- British quad poster
- Directed by: Godfrey Grayson
- Written by: Mark Grantham
- Produced by: John Ingram
- Starring: June Thorburn Pete Murray
- Cinematography: Stephen Dade
- Edited by: John Dunsford
- Music by: Bill Le Sage
- Production company: Danziger Productions
- Distributed by: Columbia Pictures Corporation (UK)
- Release date: March 1962 (UK);
- Running time: 68 minutes
- Country: United Kingdom
- Language: English

= Design for Loving =

1962 British film by Godfrey Grayson

Design for Loving (also known as Fashion for Loving) is a 1962 British comedy film directed by Godfrey Grayson and starring June Thorburn, Pete Murray and Soraya Rafat. It was written by Mark Grantham.

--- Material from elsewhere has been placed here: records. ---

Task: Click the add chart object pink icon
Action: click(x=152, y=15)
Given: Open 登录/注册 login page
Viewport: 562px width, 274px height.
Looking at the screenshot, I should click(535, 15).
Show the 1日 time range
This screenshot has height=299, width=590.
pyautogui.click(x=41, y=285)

A beatnik becomes a top fashion model.

==Plot==
With an eye on the youth market, fashion executive Barbara Winters hires beatnik Stanford as her chief fashion adviser. However, discovering Stanford is in reality Lord Stanford leads to ensuing comic complications.

==Cast==

- June Thorburn as Barbara Winters
- Pete Murray as Lord Stanford
- Soraya Rafat as Irene
- James Maxwell as Joe
- June Cunningham as Alice
- Prudence Hyman as Lady Bayliss
- Michael Balfour as Bernie
- Edward Palmer as Graves
- John Bay as Freddie
- Marjie Lawrence as Mrs. Samson
- Katharine Page as chaperone
- Patsy Smart as landlady
- Mark Singleton as Karl
- Charles Lamb as Walter
- Humphrey Lestocq as manager
- Mary Malcolm as compere
- Angela Douglas as Bernie's secretary

==Critical reception==
The Monthly Film Bulletin called the film: "one of those shop-soiled little romantic comedies stuck in the bargain-basement where the situations, backdrops and staging are concerned. The jokes at the expense of beatniks and haute couture tend to become tedious, for all that they are put over with energy by a willing cast."

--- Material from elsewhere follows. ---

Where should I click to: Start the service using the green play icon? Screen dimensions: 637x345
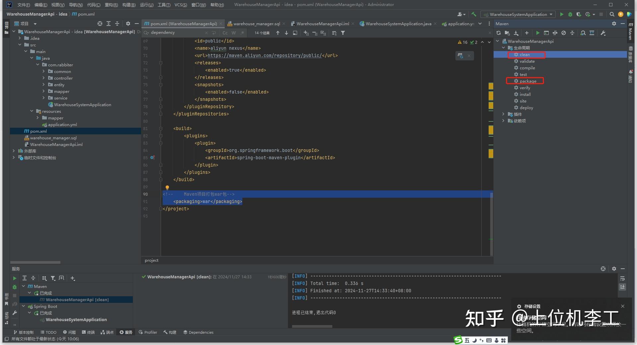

Kine Weekly wrote: "The picture has a willing cast, but the players are handicapped by sloppy direction, an inept script and bargain basement staging. June Thorburn has cherm as Barbara, an Pete Murray makes the most of his chances as the ill-kempt Lord, put neither they nor the supporting team achieve the impossible and get laughs out of the Cinderella in reverse theme. But to be fair, the film has brevity, if not wit."

TV Guide concluded that the film "...fails to produce much excitement, comic or otherwise."